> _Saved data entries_
☆ ☆ ☆

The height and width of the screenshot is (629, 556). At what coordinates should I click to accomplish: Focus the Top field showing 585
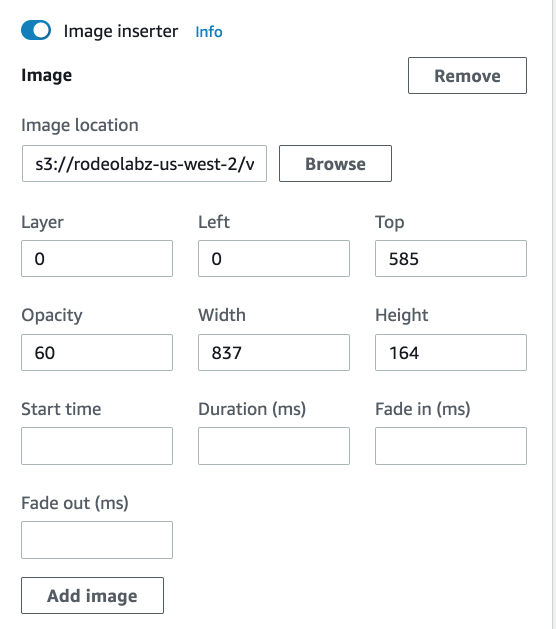(451, 258)
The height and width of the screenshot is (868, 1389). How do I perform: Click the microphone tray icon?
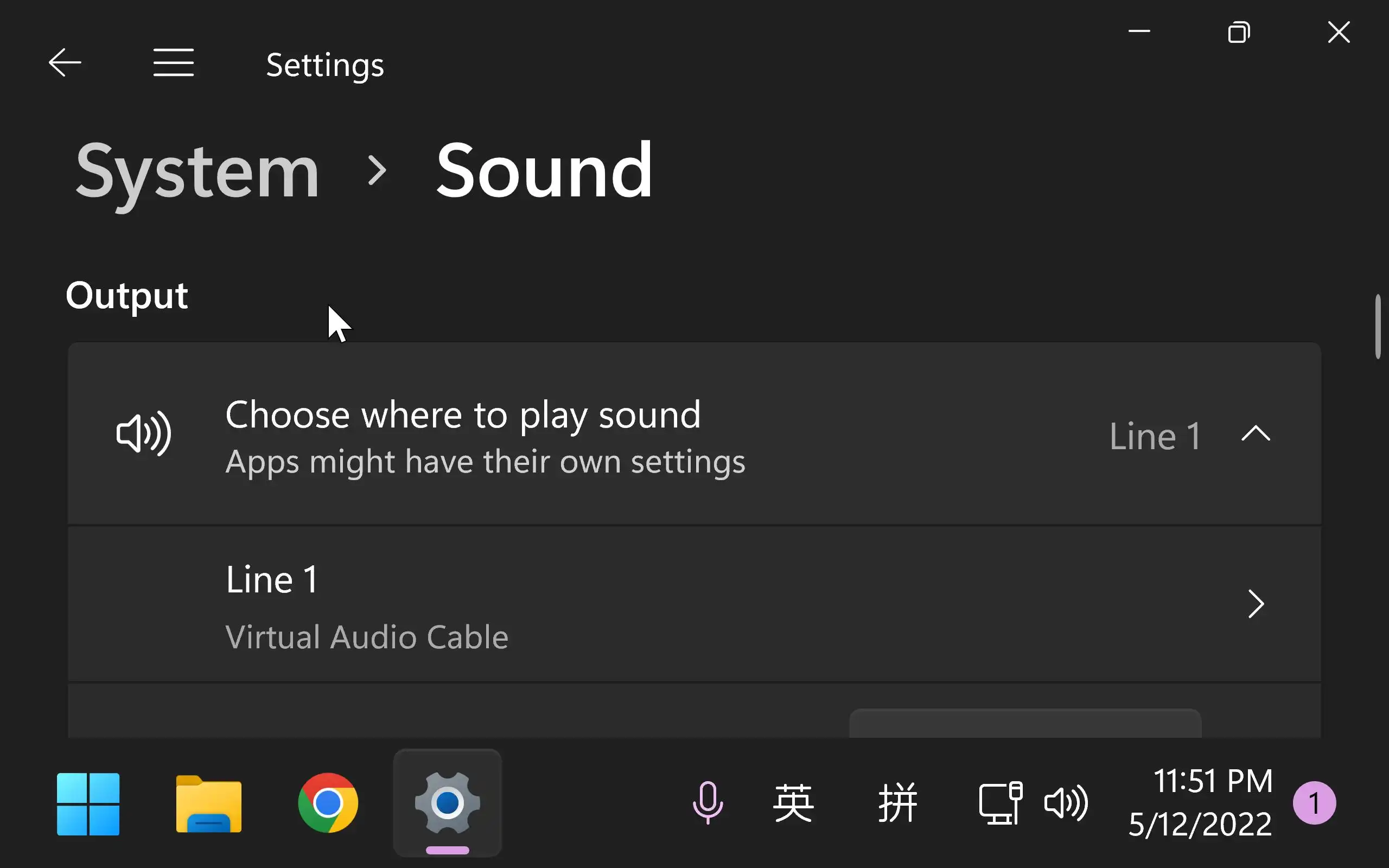tap(708, 802)
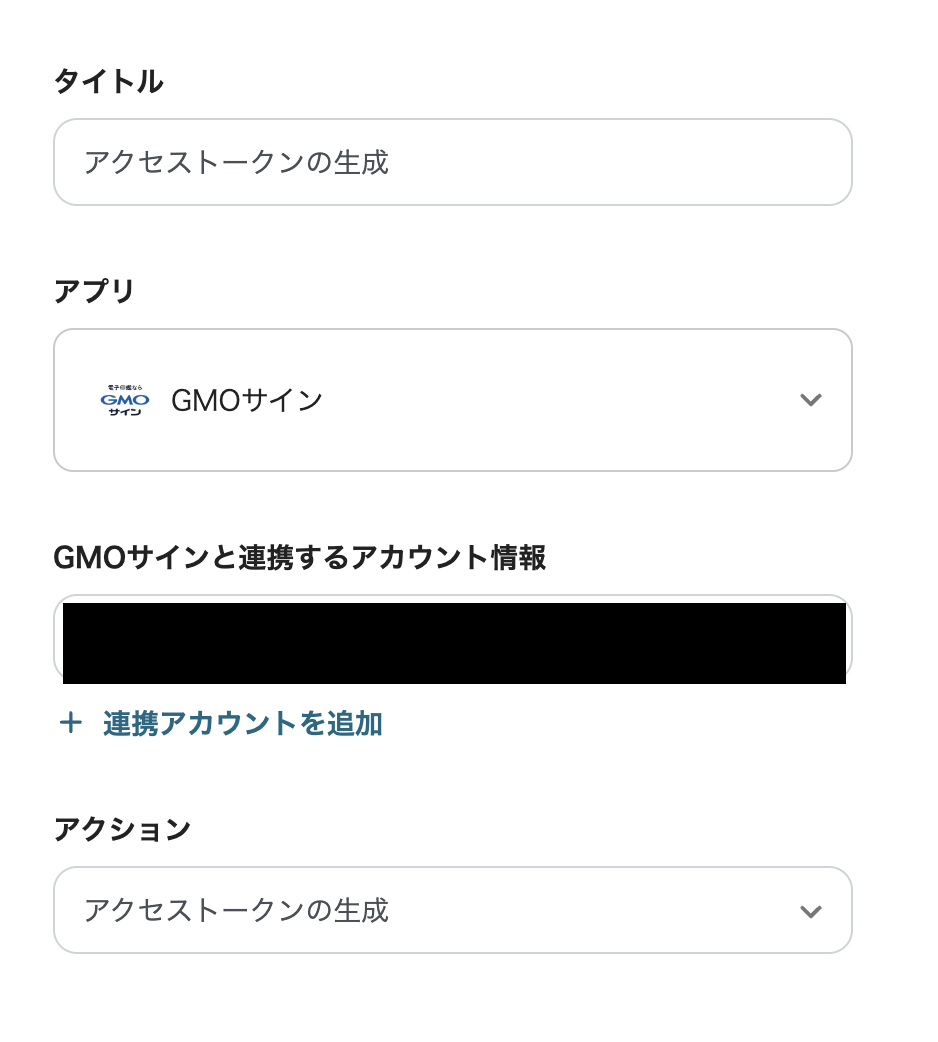Screen dimensions: 938x1042
Task: Click the chevron arrow in the アプリ selector
Action: coord(810,400)
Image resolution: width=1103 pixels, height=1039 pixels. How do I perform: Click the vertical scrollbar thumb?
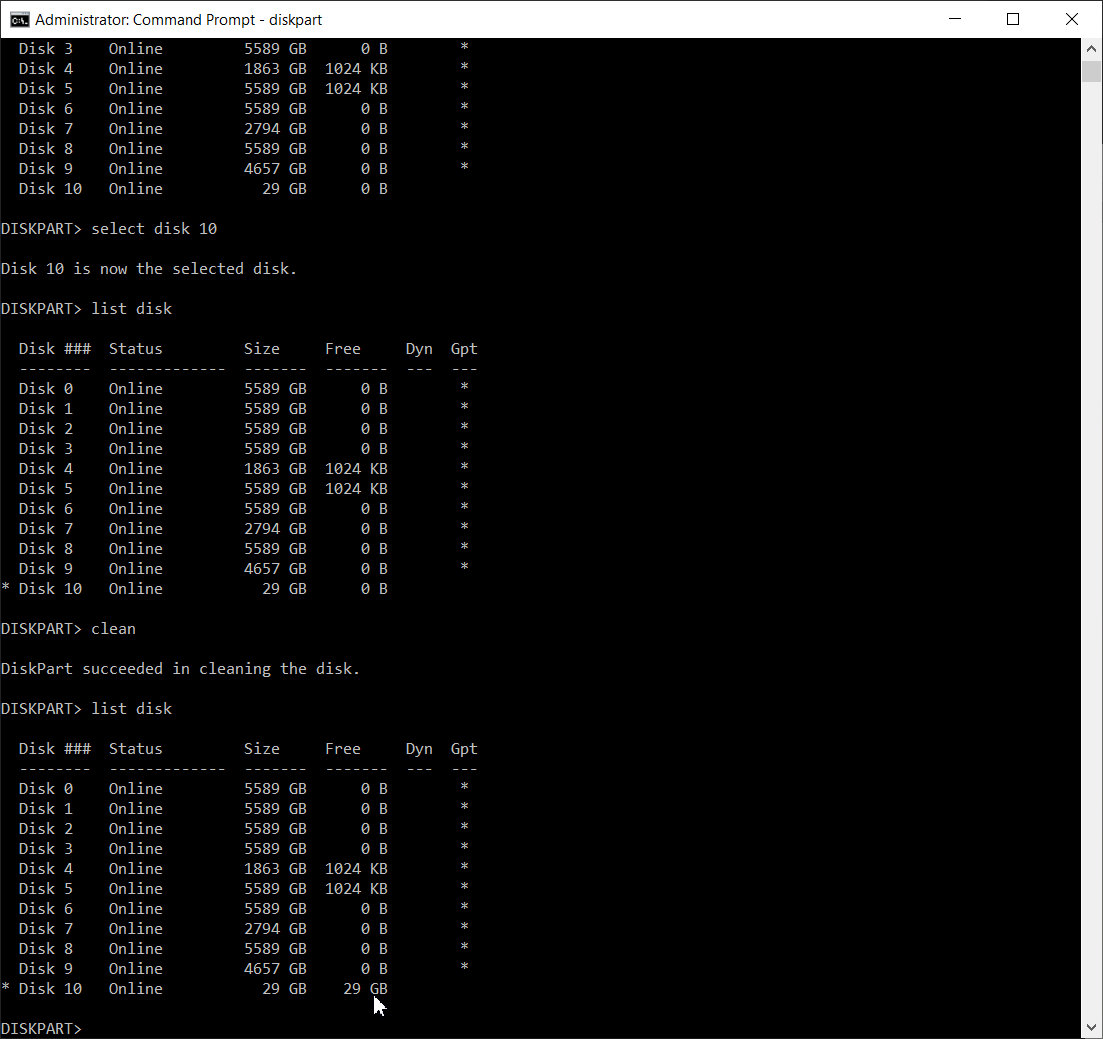point(1091,72)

☆ ☆ ☆

> _TRY IT_
I would like the data copied exactly as it stands, with no pictures included.

> _ANSWER SECTION_
The height and width of the screenshot is (629, 556). At what coordinates should I click to accomplish: Focus the Top field showing 585
(451, 258)
The height and width of the screenshot is (868, 1389). How do I perform: Click the microphone tray icon?
tap(708, 802)
Screen dimensions: 938x1042
Task: Click the chevron arrow in the アプリ selector
Action: coord(810,400)
Image resolution: width=1103 pixels, height=1039 pixels. How do I perform: Click the vertical scrollbar thumb?
point(1091,72)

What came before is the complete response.